- [WHAT IS NEEDED]
Go to the line that contains "Instruction: Open the 薛沈二张 card" in the listing below, then output it and every line after it exactly, omitting pictures.

- [MATERIAL FOR THIS EXERCISE]
---+---

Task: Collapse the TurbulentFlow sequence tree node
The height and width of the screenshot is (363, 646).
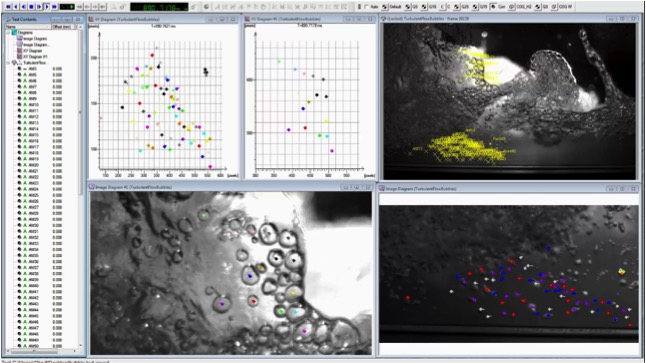Action: (x=8, y=63)
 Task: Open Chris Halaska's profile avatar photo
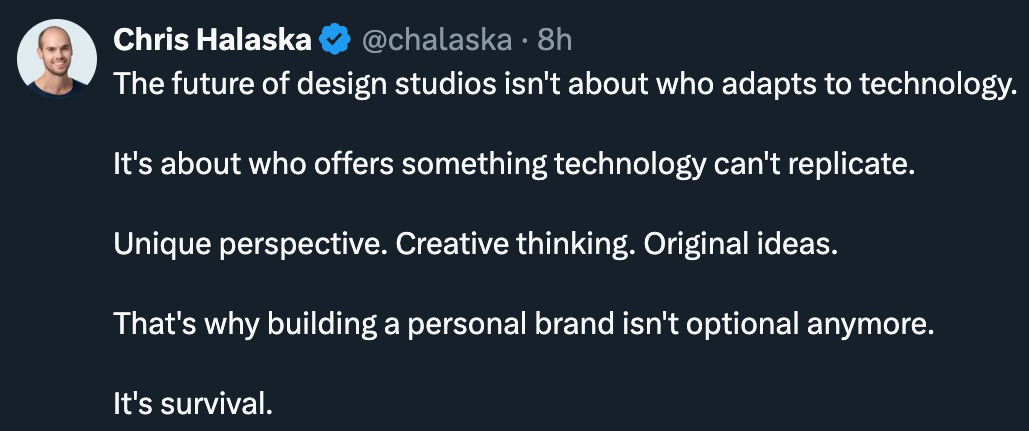[55, 57]
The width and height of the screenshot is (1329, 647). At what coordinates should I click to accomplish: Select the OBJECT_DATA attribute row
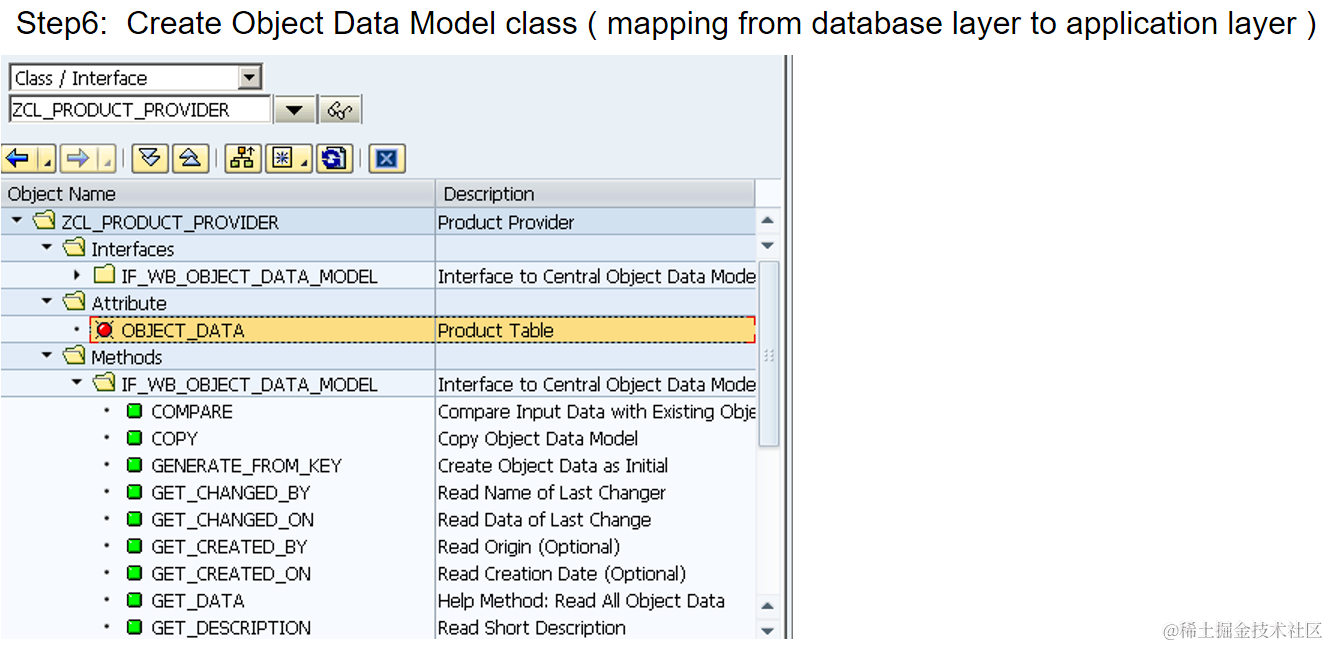tap(183, 330)
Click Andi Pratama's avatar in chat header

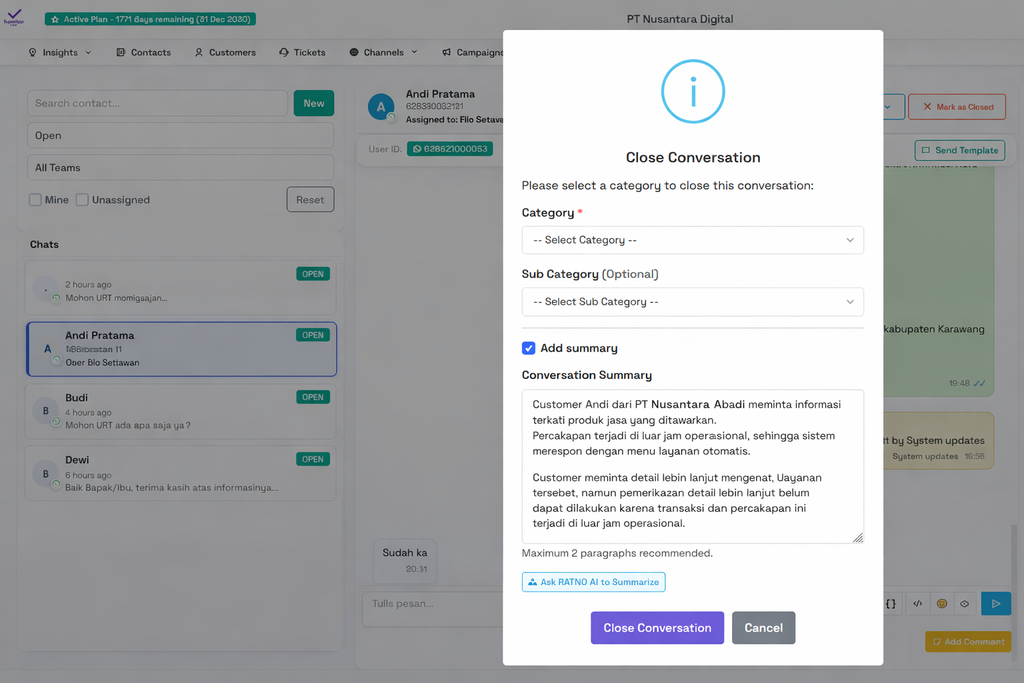coord(381,107)
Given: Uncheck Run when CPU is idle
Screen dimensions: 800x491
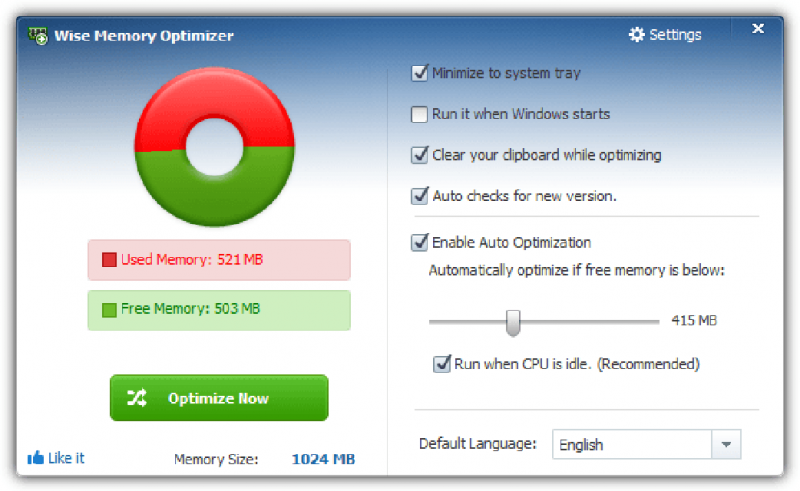Looking at the screenshot, I should (442, 364).
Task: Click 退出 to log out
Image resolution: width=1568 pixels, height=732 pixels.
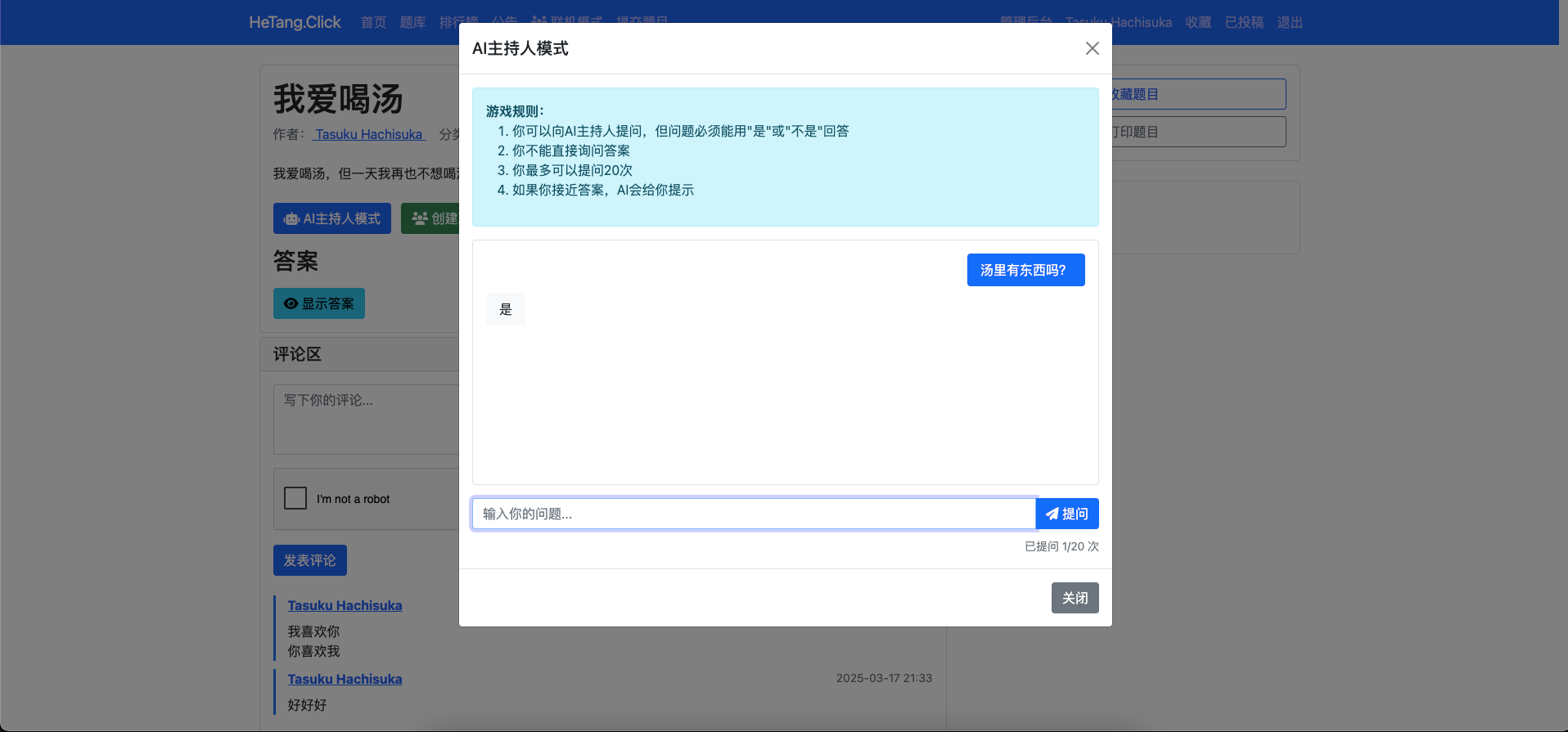Action: click(x=1290, y=22)
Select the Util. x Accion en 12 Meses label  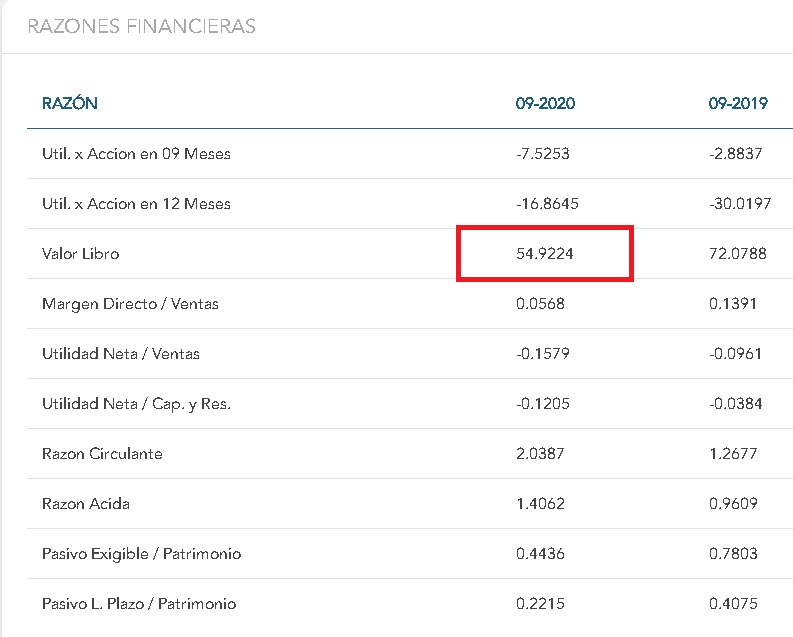click(136, 204)

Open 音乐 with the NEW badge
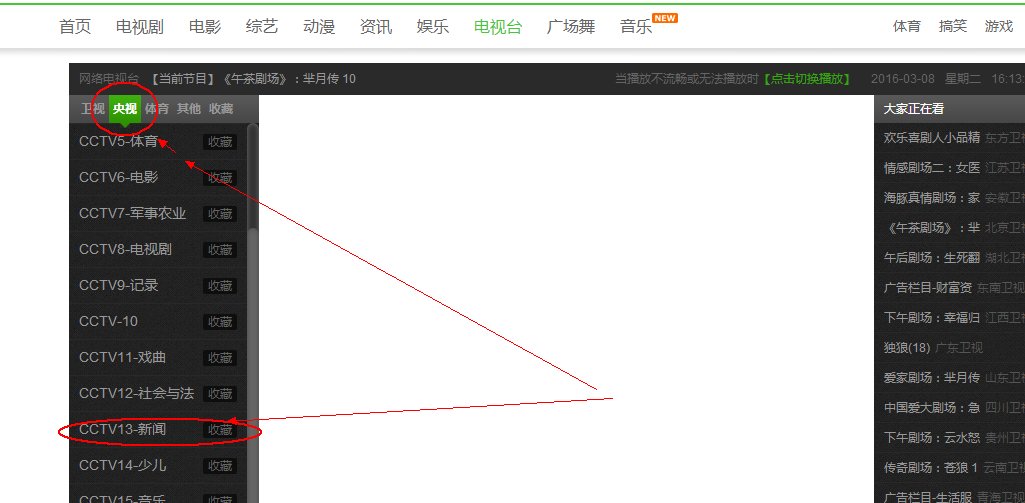coord(636,27)
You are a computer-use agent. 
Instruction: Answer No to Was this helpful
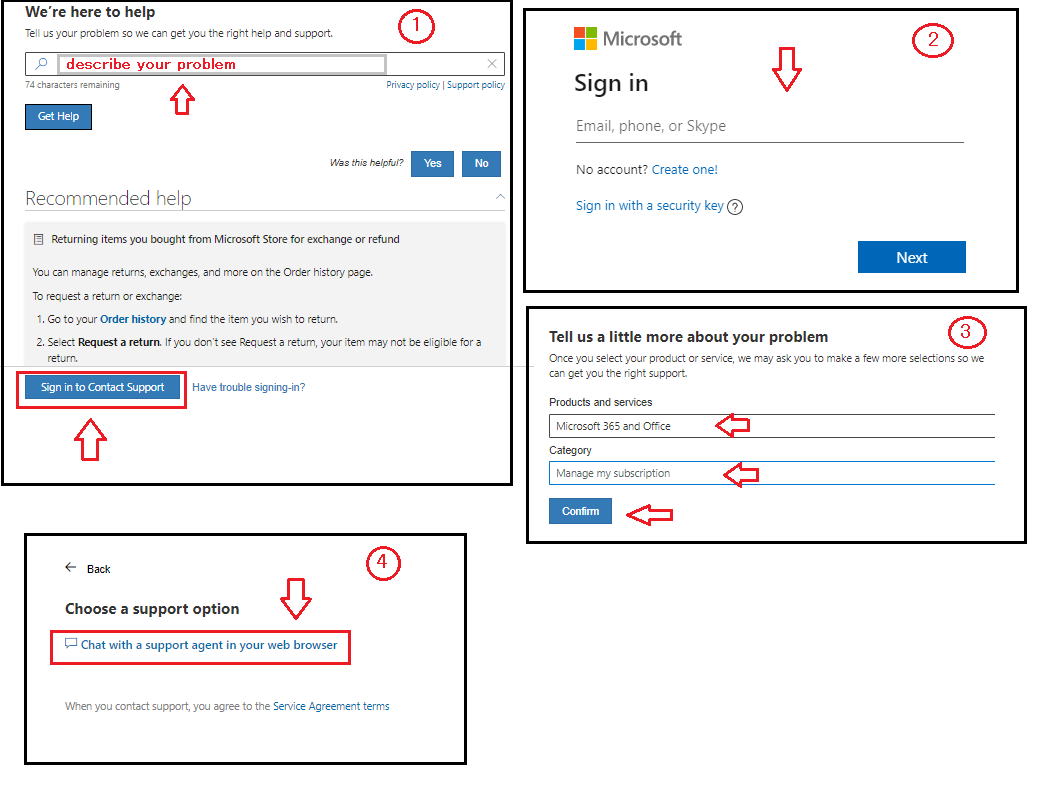pos(481,163)
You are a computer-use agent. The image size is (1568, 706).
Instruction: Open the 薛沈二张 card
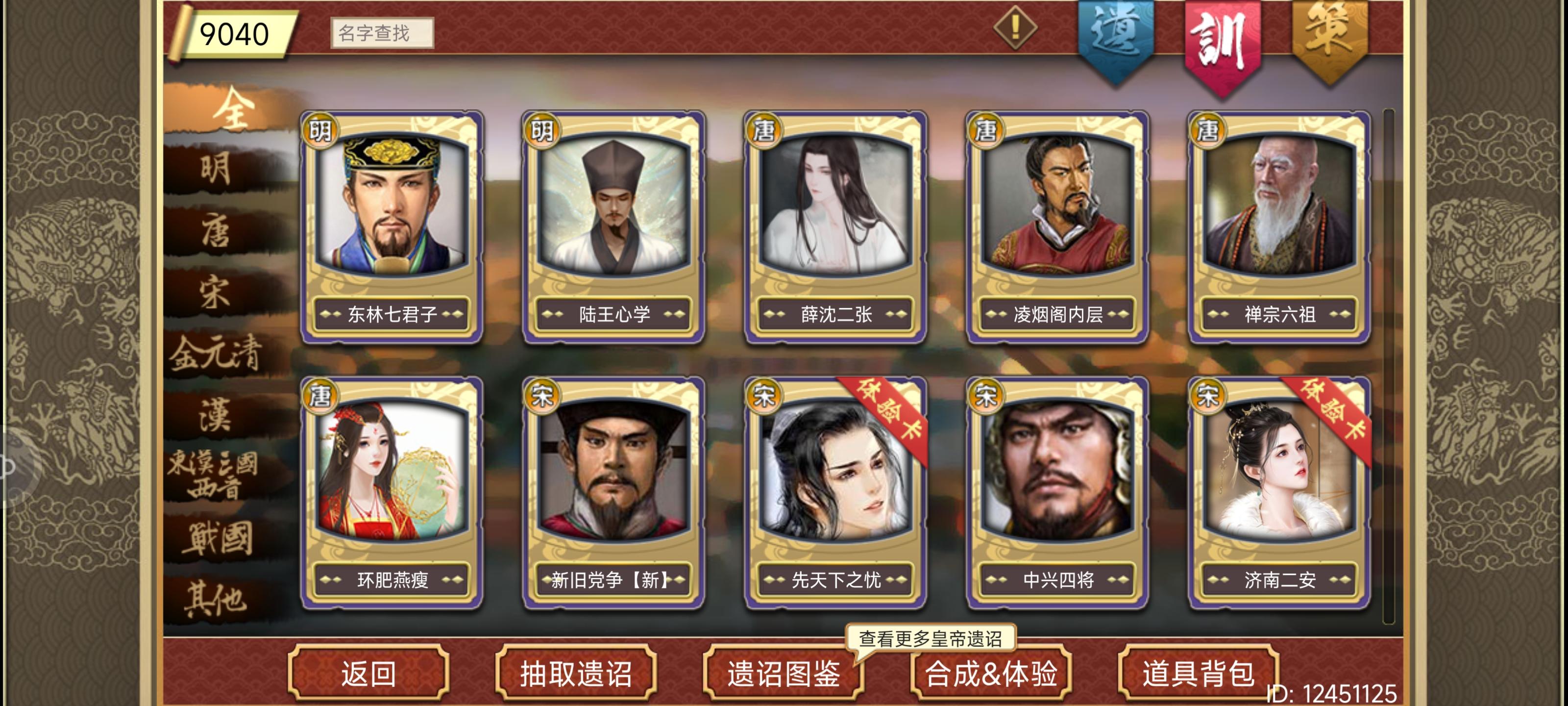tap(836, 227)
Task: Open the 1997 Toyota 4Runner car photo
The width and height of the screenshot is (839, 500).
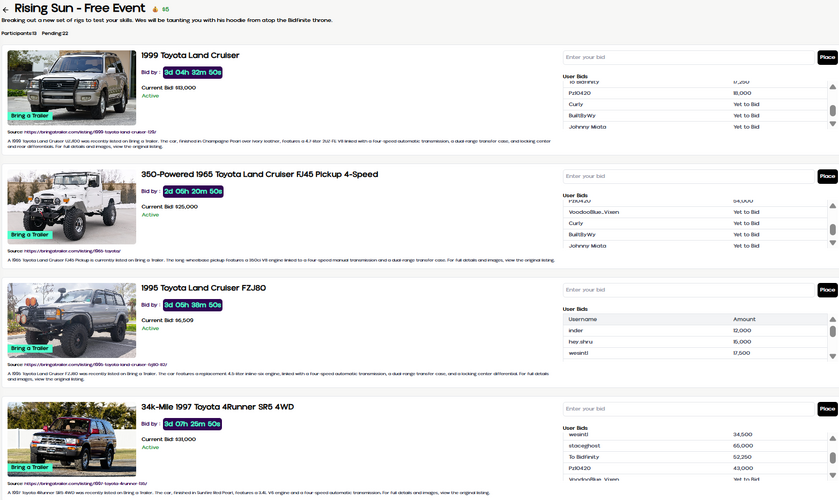Action: point(71,438)
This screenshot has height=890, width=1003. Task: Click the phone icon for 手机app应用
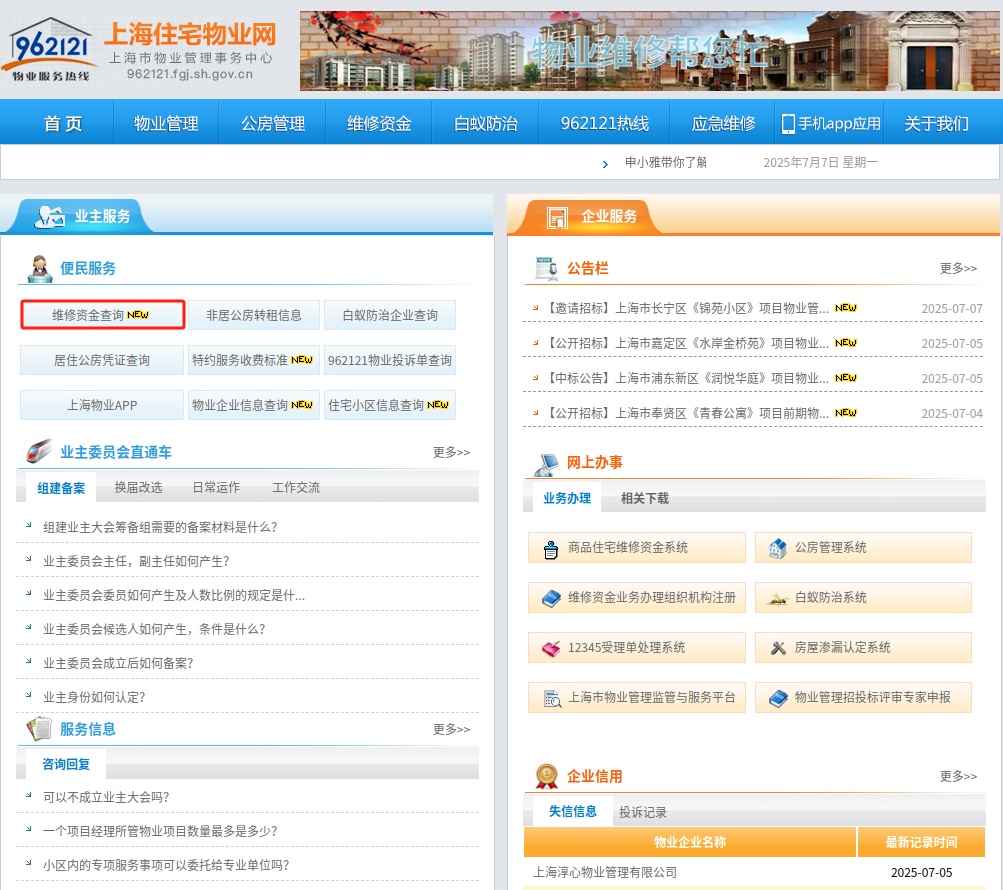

---+---

- [TASK SOLUTION]
Instruction: Open the 薛沈二张 card
tap(836, 227)
Task: Open the 1997 Toyota 4Runner car photo
The width and height of the screenshot is (839, 500).
Action: point(71,438)
This screenshot has height=890, width=1003. Task: Click the phone icon for 手机app应用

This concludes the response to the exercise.